As I say, there’ll be a lot more about this over the coming weeks and months, but I hope that that gives enough for a start?
(And yes, anyone who’d like to be involved in this, please get in touch? – many thanks!)
Tom, your goal here addresses a problem Ed Harrington and I were discussing yesterday – how to find a more formal, semantically rich way of representing ideas we’ve been working on (and publishing – the “Onion” stuff) recently without being restricted by the inadequate vision/scope/assumptions of current modeling languages. It will also be important to be able to use varying types of visualization that are appropriate for the intended audience(s).
Thinking about the “thing first” meta-structure, it occurred to me that the UDEF (an Open Group standard currently being re-worked) might play a useful part in that. Ron Schuldt is really the man to talk to but, if you don’t know it, I can give you a brief introduction.
I agree that development of tooling (platform) needs to proceed more or less in parallel.
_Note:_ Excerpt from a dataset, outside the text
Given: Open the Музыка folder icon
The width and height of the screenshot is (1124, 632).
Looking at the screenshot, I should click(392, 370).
It’s certainly not going to be easy but done in the agile manner you suggest it should be possible. The trick will be to find some hackers, who can throw a prototype together without too much fuss. That’s not me but I’ll look around.
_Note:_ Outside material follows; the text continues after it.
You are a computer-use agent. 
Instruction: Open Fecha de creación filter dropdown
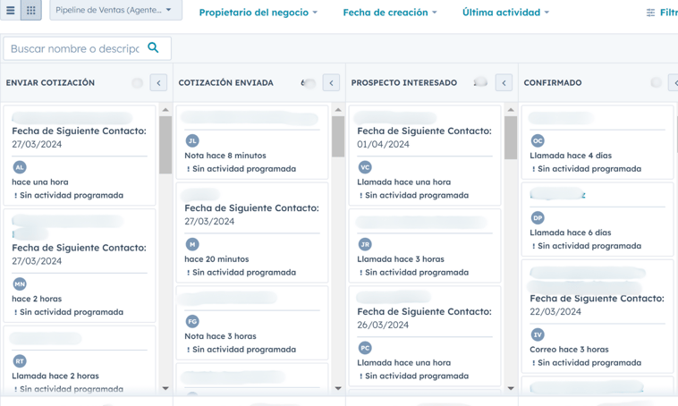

Thanks for the reminder on UDEF, Stuart – good point.
On implementation, I’m not the right person either – very much not – but right now I seem to be the only one who’s up there to do it, so I’m getting on with it as best I can (i.e. not very fast, and not done well, but at least it’s something). If I can get it at least to a wobbly proof-of-concept, then with luck someone more competent might become interested enough to take over. But we have to get it to that first stage ourselves, I suspect. (Back to the grindstone… 🙂 )
Hi Tom,
“Via an editor-definition language, which Peter can use himself to create an editor for his own tool”
I’m still a bit confused, do I need to create my own tool and incorporate the definition language (library)? Or is the idea that you/somebody will create a basic editor which I can adapt to my own needs by playing with the editor-definition language?
Mostly the latter (“create a basic editor which I can adapt to my own needs by playing with the editor-definition language”), though if we can make the whole thing fully open-source, quite possibly the former as well. 🙂
The idea is that every editor is a plug-in, that uses built-in functionality so you don’t have to write it. Any graphics that you need could be bundled in with the editor definition, or side-loaded from another URL, or maybe even drawn inside the tool, or whatever.
In the longer-term I would hope that we would have an editor-builder module that allows people to build their own tools inside the toolset. But in the earlier stages, we’ll probably have to make do with a text-based definition.
Remember that a lot of this is still only ideas and thought-experiments: we’ve probably now reached a point in the software-architecture where we can make a real start on implementation, but there’ll still be a lot of practical details and hard-work on coding to go through before this becomes a usable reality.